By Robert H. Rex, Esq.
The Financial Industry Regulatory Authority (FINRA) is the largest independent regulator for all securities firms doing business in the United States. FINRA's chief role is to protect investors by maintaining the fairness of the U.S. capital markets.
All stockbrokers and broker dealers (brokerage firms) are required to be licensed by and subject to the rules and regulations of FINRA. Each month FINRA publishes disciplinary actions against brokers and broker dealers. Discipline can range from monetary fines and suspensions, or in extreme cases, revocation of licensing and a bar from the securities industry.
See the FINRA website for current and historical disciplinary actions.

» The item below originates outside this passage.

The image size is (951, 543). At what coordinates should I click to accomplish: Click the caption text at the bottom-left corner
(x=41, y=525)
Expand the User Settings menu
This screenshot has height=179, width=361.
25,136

Christopher Shawn Vaughn (CRD #4956822, Registered Representative, Leesburg, Florida) was named a respondent in a FINRA complaint alleging that he engaged in a scheme
to convert securities an elderly customer owned. Without the customer's knowledge or consent, Vaughn made his wife the primary beneficiary of the customer's brokerage account. When the account was opened, Vaughn did not inform his immediate supervisor, or any other supervisor at his member firm, that his wife was the beneficiary. As part of his efforts to hide his misconduct, Vaughn provided a false mailing address for the customer on her application, which was for a post office box belonging to his wife's grandfather, preventing the firm from delivering monthly account statements and trading confirmations to the customer at her actual residential address. By doing so, Vaughn caused his firm's books and records to be inaccurate. The complaint alleges that after opening her account, Vaughn recommended and sold the customer a fixed annuity contract for $10,000. The customer informed Vaughn that she wanted her neighbor to be named as the annuity's beneficiary. In direct contravention of the customer's instructions, Vaughn falsely
recorded in the firm's electronic system that his wife was the annuity's primary and sole beneficiary. The complaint also alleges that in connection with the annuity, Vaughn provided the same incorrect mailing address for the customer in the firm's system, thereby preventing the firm or the company that issued the annuity from delivering information
concerning the customer's annuity to her actual residential address. After receiving an email communication from the company that issued the annuity inquiring about the
accuracy of the customer's mailing address, Vaughn falsely represented to the company that the customer's address was correct, and that the customer had informed him that
she had experienced delivery issues with the post office. In addition, the complaint alleges that the customer received a packet of documents concerning her annuity, from which
she learned for the first time that Vaughn's wife was named as the beneficiary of the annuity. The customer did not know who Vaughn's wife was. After being contacted by the
customer's neighbor questioning the inaccurate address and why his wife was named as the beneficiary, and indicating that the customer wanted her $10,000 investment returned,
Vaughn told the customer and her neighbor that he had mistakenly identified his wife as the beneficiary of the annuity because a member of his wife's family purchased a $10,000 annuity at the same time and named his wife as the beneficiary. At her request, the customer's annuity contract was cancelled and the $10,000 was refunded to her.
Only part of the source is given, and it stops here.